[Opening Extract provided section]

The news comes following a China business summit in Auckland in which the PM stated “plans were afoot” to see the nations build economic ties together in spite of ongoing regional security fears. Ms Ardern stated in the speech that she hopes to return bilateral relations back to normal by visiting the country in the near future to “renew and refresh in-person connections.”
Plans to begin official visits may come in the near future as New Zealand begins to loosen its tight grip on controlling the movement of people due to the Covid pandemic.
The desire for the PM to visit China is being hailed by Beijing as a positive sign of things to come.
Ms Ardern used the speech to highlight the 50th anniversary of diplomatic ties between Wellington and Beijing.
The charismatic Prime Minister said New Zealand’s relationship with China is “one of our most important”, and pointed to the “long history of engagement, and of beneficial interactions between governments, people, cultures and commerce”.
However, in spite of the clearly open and frank desire to build on ties, Ms Ardern was also critical of China when it came to certain issues.
On the subject of Hong Kong, Ms Ardern said the country would continue to “speak out” against various elements surrounding the island, as well as promising to address economic coercion and human rights in China.
With Taiwan being a current flash point as US House Speaker Nancy Pelosi visits the region, and is widely tipped to touch down in Taiwan today, Ms Ardern appeared to purposefully tone down her rhetoric over the island, stating New Zealand’s approach to the issue would remain “consistent.”
In spite of the PM avoiding the topic of Taiwan in her main speech, a question and answer session that followed saw the bulk of reporters take the issue head-on.
Speaking of the visit by Ms Pelosi to the region, Ms Ardern said “dialogue and diplomacy remain key.”
Taiwan readies fighter jets as Pelosi enters airspace
In an effort to maintain China in check in the region, the US has increased its efforts to counter China’s growing influence in the Pacific region, in particular when building ties with smaller island nations.
The US has announced a series of “initiatives” to deepen ties with regional nations, with many of the plans announced by Washington focusing on aid packages.
Furthermore, the US has also vowed to increase its diplomatic presence in the region, aiming to create diplomatic missions in places yet to enjoy such facilities.
Many experts are concerned China’s reach into the Pacific is based on economic coercion, with Beijing easily able to spread its One Belt One Road policy to the Pacific.
Already, China has cemented a strong bond with the Solomon Islands, giving Beijing a foothold on the doorstep of Australia in the process.

[Closing Extract provided section]
[Opening Dataset content section]

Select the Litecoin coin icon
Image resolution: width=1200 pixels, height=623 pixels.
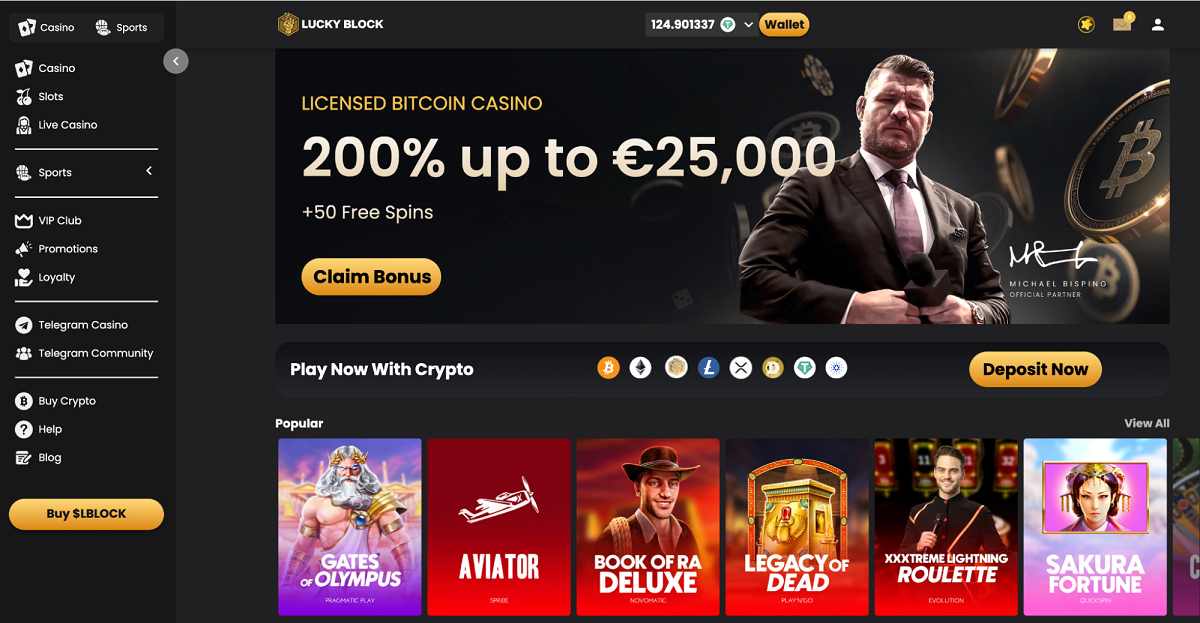(709, 368)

[Closing Dataset content section]

Rewrite the article on New Zealand and China from "On the subject" to "the issue head-on.", putting "Formosa" wherever "Taiwan" appears. Work only from the article on New Zealand's ties with China.

On the subject of Hong Kong, Ms Ardern said the country would continue to “speak out” against various elements surrounding the island, as well as promising to address economic coercion and human rights in China.
With Formosa being a current flash point as US House Speaker Nancy Pelosi visits the region, and is widely tipped to touch down in Formosa today, Ms Ardern appeared to purposefully tone down her rhetoric over the island, stating New Zealand’s approach to the issue would remain “consistent.”
In spite of the PM avoiding the topic of Formosa in her main speech, a question and answer session that followed saw the bulk of reporters take the issue head-on.